People-first healthcare, even in the aftertimes
We should be proud that Oregon's healthcare systems were the first in the country to create a collaborative IT system to combat the Covid-19 virus. But we should demand more.
Brian is a native Oregonian and urologist at the Oregon Health & Science University. He is heavily involved in health policy and currently serves as president of the Oregon Urological Society.
As of March 7th, 2021, the Johns Hopkins Coronavirus Resource Center reports that 524,668 Americans have lost their lives to Covid-19. Without question, this is one of the greatest tragedies to befall our country and the world within our lifetimes. To make sense of this suffering, we must capitalize upon the unique opportunities only a calamity of this magnitude can afford. However, to have any hope of meaningful success we must be willing to shed the shackles of bitter partisanship and self-interest.

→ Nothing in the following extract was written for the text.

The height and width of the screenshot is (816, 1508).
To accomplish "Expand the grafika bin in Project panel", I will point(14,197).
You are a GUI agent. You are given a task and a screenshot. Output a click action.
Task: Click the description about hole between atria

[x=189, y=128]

Unprecedented collaboration between Oregon’s major healthcare systems in response to Covid-19 demonstrates that community-minded, pragmatic action is possible. Collaboration of this sort seemed out of the question pre-pandemic; post-pandemic we need to make sure coordinated care among competing health systems continues.

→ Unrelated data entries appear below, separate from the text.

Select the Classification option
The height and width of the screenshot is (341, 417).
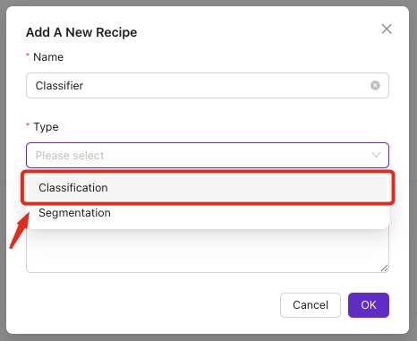208,188
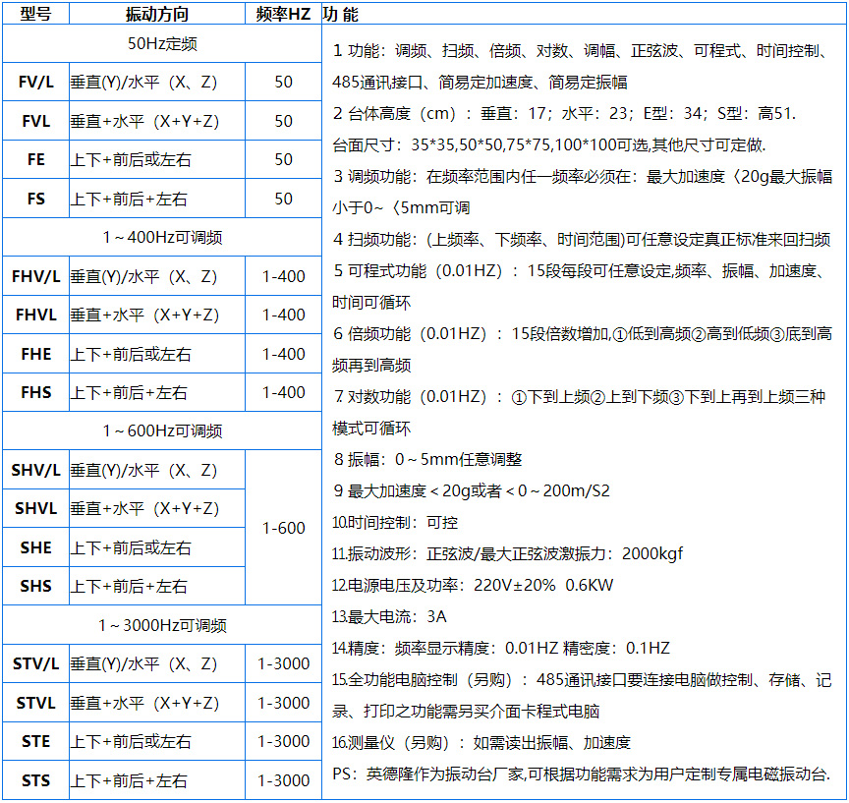Click the 1～3000Hz可调频 section heading

click(162, 625)
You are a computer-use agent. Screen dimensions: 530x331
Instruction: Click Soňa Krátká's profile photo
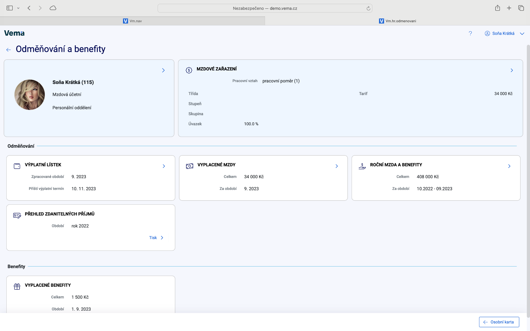(30, 95)
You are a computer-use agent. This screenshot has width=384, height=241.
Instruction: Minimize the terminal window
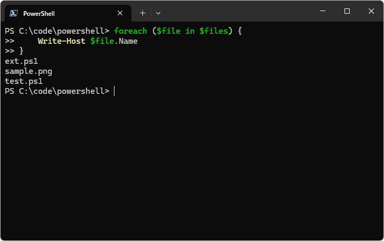pyautogui.click(x=323, y=11)
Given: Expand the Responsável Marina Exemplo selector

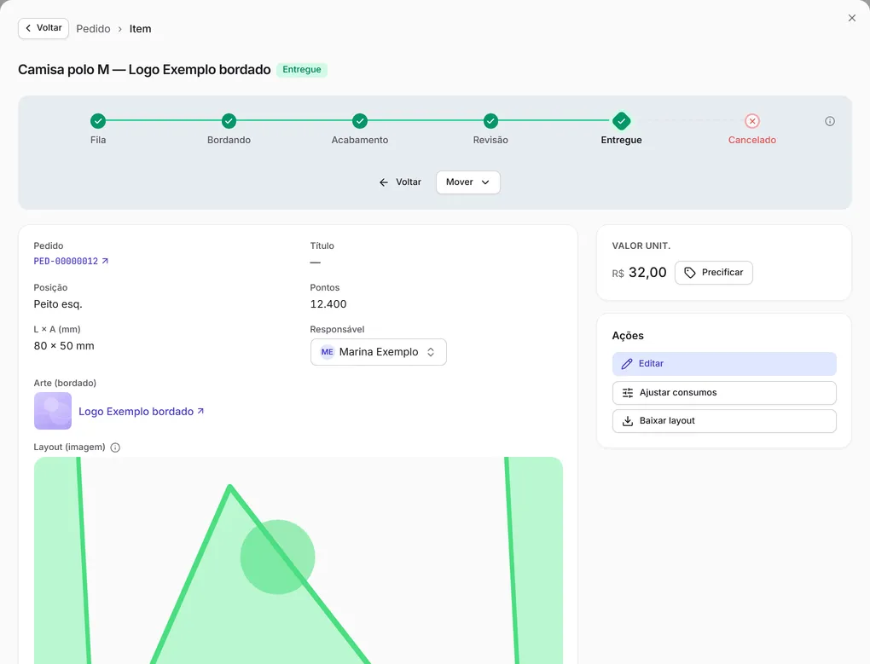Looking at the screenshot, I should 379,352.
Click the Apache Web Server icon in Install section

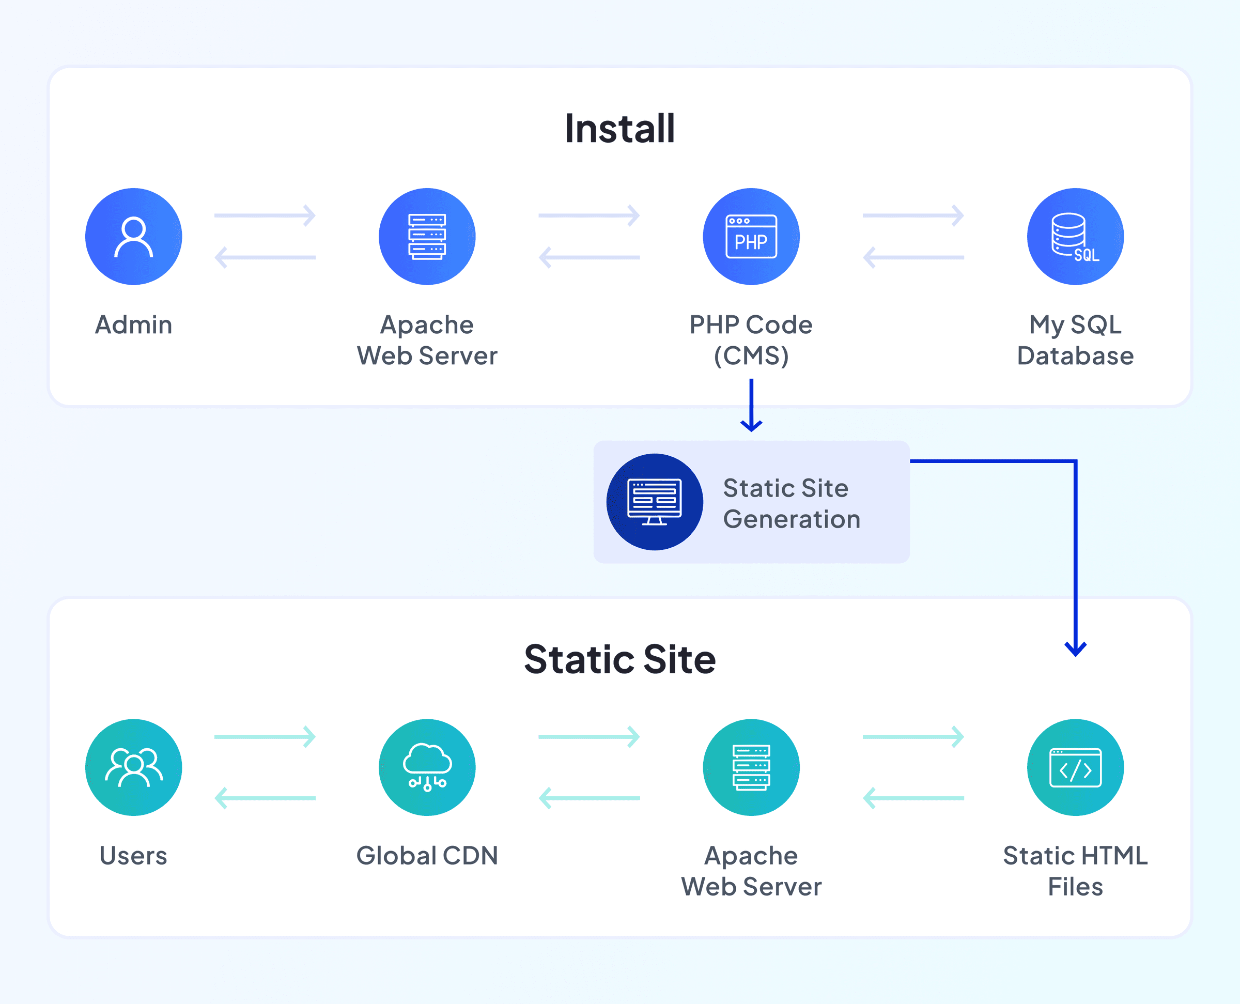click(426, 236)
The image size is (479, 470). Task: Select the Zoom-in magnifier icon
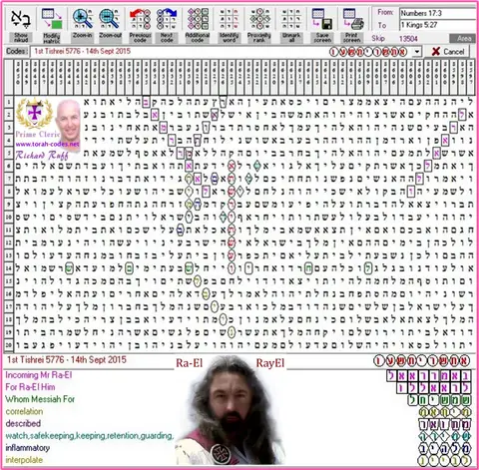(x=82, y=19)
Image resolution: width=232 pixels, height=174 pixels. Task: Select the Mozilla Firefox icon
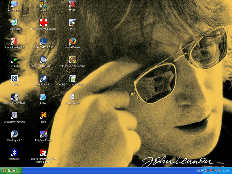point(72,41)
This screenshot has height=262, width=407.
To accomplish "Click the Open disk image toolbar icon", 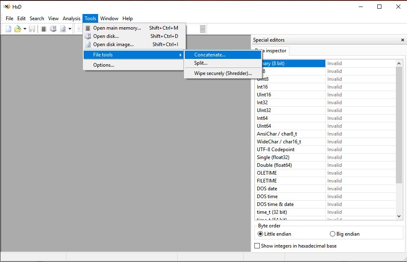I will tap(63, 29).
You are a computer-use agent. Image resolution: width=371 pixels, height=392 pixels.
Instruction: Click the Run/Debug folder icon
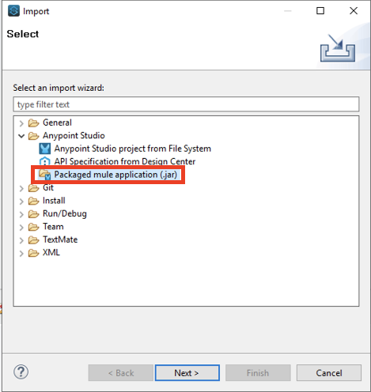click(33, 214)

Collaboration is far from the norm in our health care system. Despite comprising nearly one-fifth of the economy, the US healthcare system is not really a system at all. Rather, it is composed of various independent private and governmental entities whose competing interests result in the most expensive healthcare in the world while producing only average clinical outcomes.
I’ve seen numerous examples of this during my career. Patients with life-threating conditions being transferred hundreds of extra miles to ensure their higher level of care is not delivered by a competing healthcare system closer to home. Patients who cannot afford healthcare presenting a year or two later with far more advanced and costly disease. This need not occur, and the pandemic has shown it is possible for competing health systems to work together in a people-first, rather than profit-first fashion.
On February 28th, 2020, the first confirmed case of Covid-19 in the Portland-metro area was reported by the Oregon Health Authority (OHA). In response, Oregon Health & Science University (OHSU) partnered with OHA to develop a state-wide hospital-capacity contingency plan. This required real-time information throughout the state regarding the availability of acute and critical care hospital beds and valuable resources such as ventilators and extracorporeal life support machines.
Thankfully, OHSU had recently partnered with GE Healthcare to develop an information technology (IT) system known as Mission Control to help guide the flow of patients across its four hospitals. OHSU didn’t keep this essential system to itself; instead, they selflessly integrated it into a statewide response. Mission Control served as the blueprint for creation of the Oregon Capacity System, which tracks in real-time the availability of nearly 7,400 hospital beds and 800 ventilators across Oregon. Data from this system have been used during the pandemic to help inform public health mandates and regulate the flow of patients throughout the state to ensure no health system becomes overwhelmed with Covid-19 patients.
According to Jeff Terry, MBA, FACHE, global CEO of GE Clinical Command Centers, "The idea that health systems will be so transparent with their peers is revolutionary. On a day-to-day basis, big health systems are sort of 'frenemies;' they all collaborate a bit, but they also all compete a bit. The fact that everyone came together in Oregon and did this was a big deal.”
Indeed, we should be proud that Oregon's healthcare systems were the first in the country to create a collaborative IT system to combat the Covid-19 virus. But we should demand more. The same tools could be used to coordinate care for Oregonians afflicted with other life-threatening conditions. Why should a patient suffering a stroke be transported hundreds of miles to an affiliated hospital, when a neuro-interventional radiology unit is available across town?
Tragically, well-intentioned providers frequently have no way of quickly knowing what resources are immediately available outside of their health system. The full potential of people-first healthcare will only be realized if Oregon’s health systems remain committed to collaboration post-pandemic and choose to expand the types of medical resource-data they are willing to share with their “frenemies.”